Sì, ma mi sembra poco esatto l'uso che se ne fa.


----------



## bior

In che senso spiegati meglio?

Perchè la frase non sarebbe corretta?


----------



## Cosimo Piovasco

Qualcuno indica, secondo me, in questo caso una/poche persone. Di solito, per richiamare qualcuno, si usa il singolare.
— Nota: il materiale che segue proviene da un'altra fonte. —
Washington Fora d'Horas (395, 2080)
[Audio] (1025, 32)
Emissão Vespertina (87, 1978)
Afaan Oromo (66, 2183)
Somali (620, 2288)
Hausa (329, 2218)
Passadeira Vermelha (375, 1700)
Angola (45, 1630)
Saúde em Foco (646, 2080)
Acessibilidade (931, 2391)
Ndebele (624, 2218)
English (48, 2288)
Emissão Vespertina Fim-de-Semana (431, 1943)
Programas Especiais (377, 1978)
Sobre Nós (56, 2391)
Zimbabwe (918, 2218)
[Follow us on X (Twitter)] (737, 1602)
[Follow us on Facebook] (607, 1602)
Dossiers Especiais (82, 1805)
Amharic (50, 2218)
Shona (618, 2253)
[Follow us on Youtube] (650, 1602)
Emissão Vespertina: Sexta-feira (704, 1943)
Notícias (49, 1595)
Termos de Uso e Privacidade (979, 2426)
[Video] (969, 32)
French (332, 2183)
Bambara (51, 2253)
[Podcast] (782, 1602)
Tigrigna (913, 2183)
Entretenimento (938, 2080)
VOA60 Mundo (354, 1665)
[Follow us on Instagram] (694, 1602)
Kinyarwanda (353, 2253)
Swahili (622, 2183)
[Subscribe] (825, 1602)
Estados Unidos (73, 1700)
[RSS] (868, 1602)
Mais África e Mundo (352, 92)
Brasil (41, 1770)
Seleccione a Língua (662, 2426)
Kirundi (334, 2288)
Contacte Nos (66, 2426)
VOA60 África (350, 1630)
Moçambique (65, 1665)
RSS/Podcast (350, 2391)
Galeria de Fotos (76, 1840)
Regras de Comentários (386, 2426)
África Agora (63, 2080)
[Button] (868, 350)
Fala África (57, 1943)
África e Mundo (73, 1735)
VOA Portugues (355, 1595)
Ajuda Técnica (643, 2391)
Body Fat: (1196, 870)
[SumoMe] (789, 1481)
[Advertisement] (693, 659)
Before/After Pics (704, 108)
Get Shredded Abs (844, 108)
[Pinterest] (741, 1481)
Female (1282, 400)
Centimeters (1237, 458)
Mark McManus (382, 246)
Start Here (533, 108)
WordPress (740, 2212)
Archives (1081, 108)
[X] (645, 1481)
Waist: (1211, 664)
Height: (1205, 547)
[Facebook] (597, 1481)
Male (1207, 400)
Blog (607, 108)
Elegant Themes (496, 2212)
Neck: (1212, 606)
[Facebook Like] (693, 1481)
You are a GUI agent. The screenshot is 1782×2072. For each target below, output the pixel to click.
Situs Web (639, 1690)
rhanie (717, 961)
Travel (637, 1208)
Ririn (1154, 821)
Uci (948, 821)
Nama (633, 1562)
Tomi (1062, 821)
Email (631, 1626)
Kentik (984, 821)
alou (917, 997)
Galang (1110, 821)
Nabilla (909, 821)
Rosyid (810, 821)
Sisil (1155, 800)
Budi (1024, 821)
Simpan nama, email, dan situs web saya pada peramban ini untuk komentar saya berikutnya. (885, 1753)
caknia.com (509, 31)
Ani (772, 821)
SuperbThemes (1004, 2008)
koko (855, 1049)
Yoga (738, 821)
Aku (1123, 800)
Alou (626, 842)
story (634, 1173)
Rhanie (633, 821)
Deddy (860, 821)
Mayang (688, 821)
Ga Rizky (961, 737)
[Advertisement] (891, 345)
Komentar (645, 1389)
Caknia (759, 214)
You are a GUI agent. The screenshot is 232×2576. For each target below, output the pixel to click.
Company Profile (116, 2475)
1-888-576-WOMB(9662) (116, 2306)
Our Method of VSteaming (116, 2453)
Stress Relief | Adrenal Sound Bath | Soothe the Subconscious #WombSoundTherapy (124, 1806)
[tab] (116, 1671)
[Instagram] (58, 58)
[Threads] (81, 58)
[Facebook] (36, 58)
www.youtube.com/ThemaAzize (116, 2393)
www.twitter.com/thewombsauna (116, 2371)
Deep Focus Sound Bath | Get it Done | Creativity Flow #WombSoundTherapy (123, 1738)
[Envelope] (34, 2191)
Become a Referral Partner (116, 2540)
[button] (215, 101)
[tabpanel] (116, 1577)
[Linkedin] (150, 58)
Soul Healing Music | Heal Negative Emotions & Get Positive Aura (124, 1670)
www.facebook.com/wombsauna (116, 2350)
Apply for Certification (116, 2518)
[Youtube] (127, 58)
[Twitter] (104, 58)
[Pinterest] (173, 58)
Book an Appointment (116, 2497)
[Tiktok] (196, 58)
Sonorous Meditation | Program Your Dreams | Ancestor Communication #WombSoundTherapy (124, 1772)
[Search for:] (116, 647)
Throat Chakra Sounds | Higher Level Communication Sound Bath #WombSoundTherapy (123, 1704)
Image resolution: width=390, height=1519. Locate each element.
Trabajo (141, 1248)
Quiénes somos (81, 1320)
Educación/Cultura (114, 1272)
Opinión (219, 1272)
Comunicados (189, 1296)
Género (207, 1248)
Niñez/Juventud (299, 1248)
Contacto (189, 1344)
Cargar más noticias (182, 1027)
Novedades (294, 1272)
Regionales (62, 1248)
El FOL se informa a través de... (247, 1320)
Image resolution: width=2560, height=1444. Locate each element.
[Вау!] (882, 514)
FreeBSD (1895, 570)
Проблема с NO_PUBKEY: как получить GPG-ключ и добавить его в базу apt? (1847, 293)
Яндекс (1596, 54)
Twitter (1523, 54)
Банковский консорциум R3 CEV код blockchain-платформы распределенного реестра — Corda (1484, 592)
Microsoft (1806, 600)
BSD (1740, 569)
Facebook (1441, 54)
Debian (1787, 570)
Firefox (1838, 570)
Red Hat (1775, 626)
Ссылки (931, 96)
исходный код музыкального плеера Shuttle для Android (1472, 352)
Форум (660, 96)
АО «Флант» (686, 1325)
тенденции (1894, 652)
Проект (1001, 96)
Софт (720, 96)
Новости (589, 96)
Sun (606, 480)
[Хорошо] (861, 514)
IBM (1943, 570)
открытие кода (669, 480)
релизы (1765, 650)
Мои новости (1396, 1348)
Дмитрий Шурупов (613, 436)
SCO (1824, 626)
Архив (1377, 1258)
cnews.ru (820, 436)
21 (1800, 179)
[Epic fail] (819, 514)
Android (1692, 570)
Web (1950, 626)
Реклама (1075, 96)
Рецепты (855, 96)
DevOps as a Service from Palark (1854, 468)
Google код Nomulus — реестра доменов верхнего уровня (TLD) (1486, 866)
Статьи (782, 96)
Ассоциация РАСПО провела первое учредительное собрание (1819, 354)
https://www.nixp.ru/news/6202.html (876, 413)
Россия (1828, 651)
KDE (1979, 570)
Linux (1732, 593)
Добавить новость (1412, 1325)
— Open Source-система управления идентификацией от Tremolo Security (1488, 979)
Se vedi _qualcuno,_ _digli di _andare a prendere posto...
Se _alcuni_ fanno tale cosa, dì _loro _che possono...


----------



## Necsus

Il pronome indefinito _qualcuno _ha solo la forma singolare, non può essere associato a un pronome plurale.


----------



## Cosimo Piovasco

Appunto, grazie per la conferma.


----------



## bior

E allora qual è la frase corretta?


----------



## Cosimo Piovasco

Se usi _qualcuno_, devi dire _ricordagli.
_Se usi _alcuni_, devi dire _ricorda loro._


----------



## bior

Ho capito , pero' è corretto comunque dire a loro , in questo contesto ricorda loro significa già ricorda a loro...giusto?
Loro è complemento di termine sia con la preposizione a che senza


----------



## Cosimo Piovasco

Ah questo intendevi? Credo che in questo caso sia pleonastico, fa' come credi comunque...


----------



## Necsus

bior said:


> Ho capito , pero' è corretto comunque dire a loro , in questo contesto ricorda loro significa già ricorda a loro...giusto? Loro è complemento di termine sia con la preposizione a che senza


In "ricorda loro che lo zero viene prima di tutti gli altri numeri" (la frase che avresti dovuto fornire fin dall'inizio...) loro è senza dubbio complemento di termine, sì. Ma, come detto sopra, la _a_ si mette solo se c'è un motivo specifico, p.e. "ricorda _a _loro che (...), non a me".


----------



## fabinn

bior said:


> Ho capito , pero' è corretto comunque dire a loro , in questo contesto ricorda loro significa già ricorda a loro...giusto?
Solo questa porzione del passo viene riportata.